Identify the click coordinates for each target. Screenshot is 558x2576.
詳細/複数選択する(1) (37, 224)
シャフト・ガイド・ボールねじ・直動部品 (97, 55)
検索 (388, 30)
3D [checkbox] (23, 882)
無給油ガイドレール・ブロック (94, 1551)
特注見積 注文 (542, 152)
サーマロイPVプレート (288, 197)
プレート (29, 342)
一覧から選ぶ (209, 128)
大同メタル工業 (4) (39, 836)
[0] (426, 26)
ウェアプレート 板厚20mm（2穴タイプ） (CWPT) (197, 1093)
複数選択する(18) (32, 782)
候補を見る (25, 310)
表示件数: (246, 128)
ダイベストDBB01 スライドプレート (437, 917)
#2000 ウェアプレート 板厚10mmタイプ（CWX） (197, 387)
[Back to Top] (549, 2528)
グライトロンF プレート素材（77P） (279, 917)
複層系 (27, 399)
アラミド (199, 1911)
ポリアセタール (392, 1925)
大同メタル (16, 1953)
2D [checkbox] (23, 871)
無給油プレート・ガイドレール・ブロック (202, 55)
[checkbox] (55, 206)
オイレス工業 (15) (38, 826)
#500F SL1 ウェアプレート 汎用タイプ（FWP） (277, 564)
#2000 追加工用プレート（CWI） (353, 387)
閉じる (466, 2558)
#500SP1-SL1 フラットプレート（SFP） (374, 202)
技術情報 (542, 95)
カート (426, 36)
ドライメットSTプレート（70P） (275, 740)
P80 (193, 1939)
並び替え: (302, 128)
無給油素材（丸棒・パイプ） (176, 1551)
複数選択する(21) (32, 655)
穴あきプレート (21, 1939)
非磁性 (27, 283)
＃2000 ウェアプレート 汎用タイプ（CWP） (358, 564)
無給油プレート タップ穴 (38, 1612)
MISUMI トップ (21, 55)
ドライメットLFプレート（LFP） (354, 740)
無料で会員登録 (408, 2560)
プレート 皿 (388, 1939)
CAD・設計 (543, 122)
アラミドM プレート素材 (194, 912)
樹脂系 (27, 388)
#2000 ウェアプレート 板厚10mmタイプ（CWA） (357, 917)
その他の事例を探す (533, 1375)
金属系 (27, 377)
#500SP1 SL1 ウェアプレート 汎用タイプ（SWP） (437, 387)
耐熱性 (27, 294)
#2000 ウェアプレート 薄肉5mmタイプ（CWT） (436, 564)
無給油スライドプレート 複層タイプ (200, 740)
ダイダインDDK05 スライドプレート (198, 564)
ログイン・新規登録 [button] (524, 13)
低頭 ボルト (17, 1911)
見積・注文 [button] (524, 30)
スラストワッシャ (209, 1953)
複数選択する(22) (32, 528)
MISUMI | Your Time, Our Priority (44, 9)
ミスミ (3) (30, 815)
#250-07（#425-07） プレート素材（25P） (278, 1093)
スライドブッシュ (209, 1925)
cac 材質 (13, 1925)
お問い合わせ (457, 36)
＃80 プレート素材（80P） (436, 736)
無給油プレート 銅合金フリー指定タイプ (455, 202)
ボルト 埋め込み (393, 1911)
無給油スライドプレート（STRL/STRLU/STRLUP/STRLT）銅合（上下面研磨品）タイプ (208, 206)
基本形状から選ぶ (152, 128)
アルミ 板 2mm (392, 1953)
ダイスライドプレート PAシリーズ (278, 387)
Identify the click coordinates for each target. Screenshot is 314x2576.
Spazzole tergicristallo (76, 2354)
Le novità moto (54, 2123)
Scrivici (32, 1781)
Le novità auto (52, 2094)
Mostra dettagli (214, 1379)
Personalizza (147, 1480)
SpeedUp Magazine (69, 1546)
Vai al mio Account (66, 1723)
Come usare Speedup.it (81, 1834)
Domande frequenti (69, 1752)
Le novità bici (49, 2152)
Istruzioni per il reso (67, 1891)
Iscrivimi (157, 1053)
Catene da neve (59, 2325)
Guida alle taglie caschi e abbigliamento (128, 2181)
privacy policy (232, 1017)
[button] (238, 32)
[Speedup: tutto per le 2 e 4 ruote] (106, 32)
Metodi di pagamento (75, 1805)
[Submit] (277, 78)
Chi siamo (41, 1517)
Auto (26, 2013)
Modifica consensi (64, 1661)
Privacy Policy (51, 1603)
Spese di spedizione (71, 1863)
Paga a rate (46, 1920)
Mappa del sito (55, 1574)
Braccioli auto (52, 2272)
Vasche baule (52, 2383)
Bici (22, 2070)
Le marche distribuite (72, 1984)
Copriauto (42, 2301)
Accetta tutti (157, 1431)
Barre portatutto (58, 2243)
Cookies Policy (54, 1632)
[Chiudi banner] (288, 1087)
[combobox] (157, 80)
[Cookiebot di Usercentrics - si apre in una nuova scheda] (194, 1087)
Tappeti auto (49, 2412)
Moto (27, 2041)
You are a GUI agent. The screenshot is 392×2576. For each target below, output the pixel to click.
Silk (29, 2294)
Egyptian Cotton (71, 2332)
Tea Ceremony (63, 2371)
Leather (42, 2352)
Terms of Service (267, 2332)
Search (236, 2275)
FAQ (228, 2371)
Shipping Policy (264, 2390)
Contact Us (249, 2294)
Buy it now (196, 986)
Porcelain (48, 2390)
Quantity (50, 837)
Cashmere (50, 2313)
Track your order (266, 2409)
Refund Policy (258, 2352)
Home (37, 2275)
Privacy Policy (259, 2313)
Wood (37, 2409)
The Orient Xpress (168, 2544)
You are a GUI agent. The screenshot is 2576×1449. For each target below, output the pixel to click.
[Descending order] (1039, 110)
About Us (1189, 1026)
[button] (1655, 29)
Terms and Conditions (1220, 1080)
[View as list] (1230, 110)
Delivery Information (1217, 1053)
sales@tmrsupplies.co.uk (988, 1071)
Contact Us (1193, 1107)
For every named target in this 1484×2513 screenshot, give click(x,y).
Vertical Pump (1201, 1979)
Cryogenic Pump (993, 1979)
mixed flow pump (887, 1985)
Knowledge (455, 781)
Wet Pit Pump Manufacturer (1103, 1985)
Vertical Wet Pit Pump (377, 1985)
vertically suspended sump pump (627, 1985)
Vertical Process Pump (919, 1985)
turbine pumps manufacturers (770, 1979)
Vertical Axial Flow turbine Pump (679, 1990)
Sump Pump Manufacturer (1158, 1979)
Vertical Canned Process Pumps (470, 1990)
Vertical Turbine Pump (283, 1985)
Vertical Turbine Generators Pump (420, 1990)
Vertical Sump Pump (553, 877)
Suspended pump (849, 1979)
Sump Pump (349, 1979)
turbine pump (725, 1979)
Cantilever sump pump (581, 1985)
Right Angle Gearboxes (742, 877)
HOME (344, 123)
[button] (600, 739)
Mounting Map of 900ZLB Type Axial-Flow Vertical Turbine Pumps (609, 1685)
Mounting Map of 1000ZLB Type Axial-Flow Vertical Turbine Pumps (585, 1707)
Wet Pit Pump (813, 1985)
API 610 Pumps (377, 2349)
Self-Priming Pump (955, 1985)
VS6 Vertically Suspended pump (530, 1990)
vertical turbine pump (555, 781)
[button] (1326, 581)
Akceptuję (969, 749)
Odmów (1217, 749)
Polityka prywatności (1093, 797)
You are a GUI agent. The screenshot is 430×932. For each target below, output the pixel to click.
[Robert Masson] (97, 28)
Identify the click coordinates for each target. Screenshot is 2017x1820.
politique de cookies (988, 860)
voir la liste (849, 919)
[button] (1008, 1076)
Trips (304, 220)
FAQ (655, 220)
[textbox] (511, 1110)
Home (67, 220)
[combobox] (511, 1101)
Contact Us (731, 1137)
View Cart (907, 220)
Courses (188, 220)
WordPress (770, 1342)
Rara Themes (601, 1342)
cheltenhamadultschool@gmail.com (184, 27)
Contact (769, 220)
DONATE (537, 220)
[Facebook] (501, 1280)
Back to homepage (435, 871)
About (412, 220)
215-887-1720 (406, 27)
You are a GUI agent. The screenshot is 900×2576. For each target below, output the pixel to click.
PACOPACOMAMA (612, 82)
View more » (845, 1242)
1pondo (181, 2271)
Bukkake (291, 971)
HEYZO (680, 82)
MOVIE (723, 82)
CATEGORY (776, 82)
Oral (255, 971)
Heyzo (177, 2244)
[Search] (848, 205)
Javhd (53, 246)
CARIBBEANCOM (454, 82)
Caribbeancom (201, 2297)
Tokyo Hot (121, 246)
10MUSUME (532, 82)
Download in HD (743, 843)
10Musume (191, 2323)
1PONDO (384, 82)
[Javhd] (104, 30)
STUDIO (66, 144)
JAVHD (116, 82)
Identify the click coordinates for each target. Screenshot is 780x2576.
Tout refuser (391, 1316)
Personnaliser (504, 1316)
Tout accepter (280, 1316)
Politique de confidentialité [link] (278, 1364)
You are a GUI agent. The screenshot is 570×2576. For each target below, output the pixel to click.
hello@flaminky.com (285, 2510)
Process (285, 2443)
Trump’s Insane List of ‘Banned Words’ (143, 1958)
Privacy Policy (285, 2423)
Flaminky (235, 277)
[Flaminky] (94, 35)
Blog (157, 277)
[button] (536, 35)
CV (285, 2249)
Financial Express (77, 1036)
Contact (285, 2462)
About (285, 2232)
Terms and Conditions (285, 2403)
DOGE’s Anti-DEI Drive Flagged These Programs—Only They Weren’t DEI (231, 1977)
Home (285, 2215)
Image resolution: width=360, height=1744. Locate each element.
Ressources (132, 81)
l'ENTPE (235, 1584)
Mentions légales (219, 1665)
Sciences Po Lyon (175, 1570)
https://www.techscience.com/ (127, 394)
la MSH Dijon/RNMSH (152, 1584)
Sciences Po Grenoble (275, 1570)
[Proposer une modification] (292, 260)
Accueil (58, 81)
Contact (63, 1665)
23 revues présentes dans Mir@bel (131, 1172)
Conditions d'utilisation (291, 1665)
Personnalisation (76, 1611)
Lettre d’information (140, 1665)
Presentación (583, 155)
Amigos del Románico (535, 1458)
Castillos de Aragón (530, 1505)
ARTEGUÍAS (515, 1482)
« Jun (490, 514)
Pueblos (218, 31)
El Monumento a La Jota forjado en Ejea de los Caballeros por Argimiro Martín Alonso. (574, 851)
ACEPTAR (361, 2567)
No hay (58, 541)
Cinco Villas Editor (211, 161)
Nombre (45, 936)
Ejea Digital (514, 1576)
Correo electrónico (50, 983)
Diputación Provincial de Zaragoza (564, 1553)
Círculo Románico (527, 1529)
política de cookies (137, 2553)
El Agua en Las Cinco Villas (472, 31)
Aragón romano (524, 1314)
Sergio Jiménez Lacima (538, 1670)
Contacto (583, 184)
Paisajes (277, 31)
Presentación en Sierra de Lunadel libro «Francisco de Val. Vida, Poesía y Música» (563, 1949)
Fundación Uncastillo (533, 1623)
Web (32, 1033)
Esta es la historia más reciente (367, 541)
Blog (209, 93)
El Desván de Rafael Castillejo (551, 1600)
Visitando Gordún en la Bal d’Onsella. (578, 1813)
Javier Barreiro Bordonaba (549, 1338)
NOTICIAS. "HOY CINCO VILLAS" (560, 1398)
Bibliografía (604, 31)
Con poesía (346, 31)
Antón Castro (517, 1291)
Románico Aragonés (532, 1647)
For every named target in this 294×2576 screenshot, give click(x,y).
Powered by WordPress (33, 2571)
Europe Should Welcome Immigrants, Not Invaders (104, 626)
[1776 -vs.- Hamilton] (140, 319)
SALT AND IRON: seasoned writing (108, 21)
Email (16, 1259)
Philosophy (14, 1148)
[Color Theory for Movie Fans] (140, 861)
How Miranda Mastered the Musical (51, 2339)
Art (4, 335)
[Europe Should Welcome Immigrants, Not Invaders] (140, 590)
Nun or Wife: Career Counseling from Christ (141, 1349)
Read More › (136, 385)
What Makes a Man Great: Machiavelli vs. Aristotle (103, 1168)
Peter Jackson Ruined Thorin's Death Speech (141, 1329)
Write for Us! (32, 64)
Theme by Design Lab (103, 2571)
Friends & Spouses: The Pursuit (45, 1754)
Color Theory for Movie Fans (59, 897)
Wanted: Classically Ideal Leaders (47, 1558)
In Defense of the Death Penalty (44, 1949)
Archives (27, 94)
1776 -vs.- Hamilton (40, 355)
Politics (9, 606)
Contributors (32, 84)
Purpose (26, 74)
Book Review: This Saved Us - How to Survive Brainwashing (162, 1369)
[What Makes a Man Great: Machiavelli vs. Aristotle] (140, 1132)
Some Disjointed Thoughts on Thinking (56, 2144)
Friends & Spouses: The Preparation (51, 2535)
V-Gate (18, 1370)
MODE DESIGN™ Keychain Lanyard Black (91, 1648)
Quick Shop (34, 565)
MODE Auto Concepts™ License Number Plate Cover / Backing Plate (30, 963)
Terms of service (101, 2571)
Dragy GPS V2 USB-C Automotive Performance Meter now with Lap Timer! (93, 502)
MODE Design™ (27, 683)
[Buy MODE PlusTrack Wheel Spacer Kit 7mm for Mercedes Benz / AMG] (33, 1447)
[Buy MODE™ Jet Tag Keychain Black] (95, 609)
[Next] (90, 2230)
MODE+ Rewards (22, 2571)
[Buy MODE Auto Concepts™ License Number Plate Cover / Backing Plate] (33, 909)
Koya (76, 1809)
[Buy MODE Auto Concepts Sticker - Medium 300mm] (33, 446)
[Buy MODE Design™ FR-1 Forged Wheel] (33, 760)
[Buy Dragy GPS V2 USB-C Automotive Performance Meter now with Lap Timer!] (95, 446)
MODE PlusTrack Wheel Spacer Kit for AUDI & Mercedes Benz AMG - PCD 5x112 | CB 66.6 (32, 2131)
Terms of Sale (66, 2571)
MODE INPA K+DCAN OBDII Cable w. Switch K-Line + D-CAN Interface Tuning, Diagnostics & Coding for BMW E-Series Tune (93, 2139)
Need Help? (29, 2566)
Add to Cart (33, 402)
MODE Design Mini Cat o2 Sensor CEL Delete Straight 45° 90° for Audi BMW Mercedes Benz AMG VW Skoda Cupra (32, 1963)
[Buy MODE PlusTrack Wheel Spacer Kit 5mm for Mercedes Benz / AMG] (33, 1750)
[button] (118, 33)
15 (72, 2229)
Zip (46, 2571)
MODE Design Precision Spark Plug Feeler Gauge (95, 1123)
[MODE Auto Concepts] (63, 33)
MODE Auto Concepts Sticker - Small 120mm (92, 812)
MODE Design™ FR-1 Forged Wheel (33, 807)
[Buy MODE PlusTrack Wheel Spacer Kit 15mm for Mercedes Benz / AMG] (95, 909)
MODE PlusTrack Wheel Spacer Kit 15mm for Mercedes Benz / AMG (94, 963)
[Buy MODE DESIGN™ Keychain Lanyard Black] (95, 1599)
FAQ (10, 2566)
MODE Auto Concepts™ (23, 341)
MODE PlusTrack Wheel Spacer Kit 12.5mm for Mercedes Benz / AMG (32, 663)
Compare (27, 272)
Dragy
◇ ◇ ◇
● **Required work**: Only the lines above from the one with "Heyzo (177, 2244)" through the one with "Paisajes (277, 31)" should be duplicated, character for character.

● **Task solution**:
Heyzo (177, 2244)
[Search] (848, 205)
Javhd (53, 246)
CARIBBEANCOM (454, 82)
Caribbeancom (201, 2297)
Tokyo Hot (121, 246)
10MUSUME (532, 82)
Download in HD (743, 843)
10Musume (191, 2323)
1PONDO (384, 82)
[Javhd] (104, 30)
STUDIO (66, 144)
JAVHD (116, 82)
Identify the click coordinates for each target. Screenshot is 780x2576.
Tout refuser (391, 1316)
Personnaliser (504, 1316)
Tout accepter (280, 1316)
Politique de confidentialité [link] (278, 1364)
You are a GUI agent. The screenshot is 570×2576. For each target below, output the pixel to click.
hello@flaminky.com (285, 2510)
Process (285, 2443)
Trump’s Insane List of ‘Banned Words’ (143, 1958)
Privacy Policy (285, 2423)
Flaminky (235, 277)
[Flaminky] (94, 35)
Blog (157, 277)
[button] (536, 35)
CV (285, 2249)
Financial Express (77, 1036)
Contact (285, 2462)
About (285, 2232)
Terms and Conditions (285, 2403)
DOGE’s Anti-DEI Drive Flagged These Programs—Only They Weren’t DEI (231, 1977)
Home (285, 2215)
Image resolution: width=360, height=1744. Locate each element.
Ressources (132, 81)
l'ENTPE (235, 1584)
Mentions légales (219, 1665)
Sciences Po Lyon (175, 1570)
https://www.techscience.com/ (127, 394)
la MSH Dijon/RNMSH (152, 1584)
Sciences Po Grenoble (275, 1570)
[Proposer une modification] (292, 260)
Accueil (58, 81)
Contact (63, 1665)
23 revues présentes dans Mir@bel (131, 1172)
Conditions d'utilisation (291, 1665)
Personnalisation (76, 1611)
Lettre d’information (140, 1665)
Presentación (583, 155)
Amigos del Románico (535, 1458)
Castillos de Aragón (530, 1505)
ARTEGUÍAS (515, 1482)
« Jun (490, 514)
Pueblos (218, 31)
El Monumento a La Jota forjado en Ejea de los Caballeros por Argimiro Martín Alonso. (574, 851)
ACEPTAR (361, 2567)
No hay (58, 541)
Cinco Villas Editor (211, 161)
Nombre (45, 936)
Ejea Digital (514, 1576)
Correo electrónico (50, 983)
Diputación Provincial de Zaragoza (564, 1553)
Círculo Románico (527, 1529)
política de cookies (137, 2553)
El Agua en Las Cinco Villas (472, 31)
Aragón romano (524, 1314)
Sergio Jiménez Lacima (538, 1670)
Contacto (583, 184)
Paisajes (277, 31)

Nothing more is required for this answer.